Cakrawala Lampung (CL) – 28 dewan guru dan staf SMP Negeri 24 Bandarlampung melakukan mosi tidak percaya terhadap kepala sekolah setempat Helendrasari. Mosi tidak percaya ini disampaikan langsung di dalam pertemuan dengan komisi IV DPRD Bandarlampung yang dipimpin anggota Imam Santoso, Senin (14/9).

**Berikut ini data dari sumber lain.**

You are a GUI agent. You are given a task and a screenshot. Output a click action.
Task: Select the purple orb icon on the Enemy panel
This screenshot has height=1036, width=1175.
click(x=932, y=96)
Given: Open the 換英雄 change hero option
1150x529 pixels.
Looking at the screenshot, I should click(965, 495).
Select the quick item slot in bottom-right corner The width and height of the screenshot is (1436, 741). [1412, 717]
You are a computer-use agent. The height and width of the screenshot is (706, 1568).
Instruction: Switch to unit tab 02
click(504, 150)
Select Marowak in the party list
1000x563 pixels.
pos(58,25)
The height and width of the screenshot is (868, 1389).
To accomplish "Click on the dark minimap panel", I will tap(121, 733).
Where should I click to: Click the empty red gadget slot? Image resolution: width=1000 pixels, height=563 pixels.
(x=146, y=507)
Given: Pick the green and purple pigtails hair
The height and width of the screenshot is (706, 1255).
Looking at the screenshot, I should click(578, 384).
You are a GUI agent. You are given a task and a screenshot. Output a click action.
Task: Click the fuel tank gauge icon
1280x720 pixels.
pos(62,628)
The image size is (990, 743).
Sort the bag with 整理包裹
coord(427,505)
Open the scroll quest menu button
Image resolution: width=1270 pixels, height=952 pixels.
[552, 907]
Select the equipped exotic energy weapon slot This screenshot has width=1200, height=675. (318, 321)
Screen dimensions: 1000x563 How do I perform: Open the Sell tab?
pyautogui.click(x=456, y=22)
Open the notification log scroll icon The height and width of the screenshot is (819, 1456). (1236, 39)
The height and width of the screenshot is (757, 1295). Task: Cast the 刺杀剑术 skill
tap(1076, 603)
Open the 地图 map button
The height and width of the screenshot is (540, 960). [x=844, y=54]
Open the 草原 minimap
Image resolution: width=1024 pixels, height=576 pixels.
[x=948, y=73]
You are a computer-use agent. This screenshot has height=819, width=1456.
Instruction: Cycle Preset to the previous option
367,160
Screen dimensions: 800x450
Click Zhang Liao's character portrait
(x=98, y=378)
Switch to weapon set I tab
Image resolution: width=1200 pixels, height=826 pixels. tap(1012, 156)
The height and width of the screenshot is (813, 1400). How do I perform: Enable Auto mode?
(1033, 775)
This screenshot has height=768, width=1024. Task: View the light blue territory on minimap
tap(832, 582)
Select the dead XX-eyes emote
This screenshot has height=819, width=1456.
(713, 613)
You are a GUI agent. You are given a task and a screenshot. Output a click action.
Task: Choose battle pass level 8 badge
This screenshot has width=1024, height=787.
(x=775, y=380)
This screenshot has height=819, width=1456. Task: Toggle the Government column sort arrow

Di dalam pertemuan itu, para dewan guru dan staf menyampaikan beberapa hal penyebab munculnya mosi tidak percaya ini. Diantaranya, hubungan kepala sekolah dengan dewan guru tidak harmonis, rancangan anggaran pendapatan belanja sekolah (RAPBS) tidak transparan, bersikap arogan dan otoriter, guru dan pegawai tata usaha (TU) PNS di lingkungan SMP Negeri 24 tidak diberdayakan karena kepala sekolah membawa tenaga honorer dari luar dan bendahara tidak dilibatkan dalam masalah pengelolaan keuangan. Selain itu, honor guru dan pegawai TU bulan Juni dan Juli tidak dibayarkan tepat waktu, dan siswa diwajibkan membayar Rp21.000 untuk alat sablon.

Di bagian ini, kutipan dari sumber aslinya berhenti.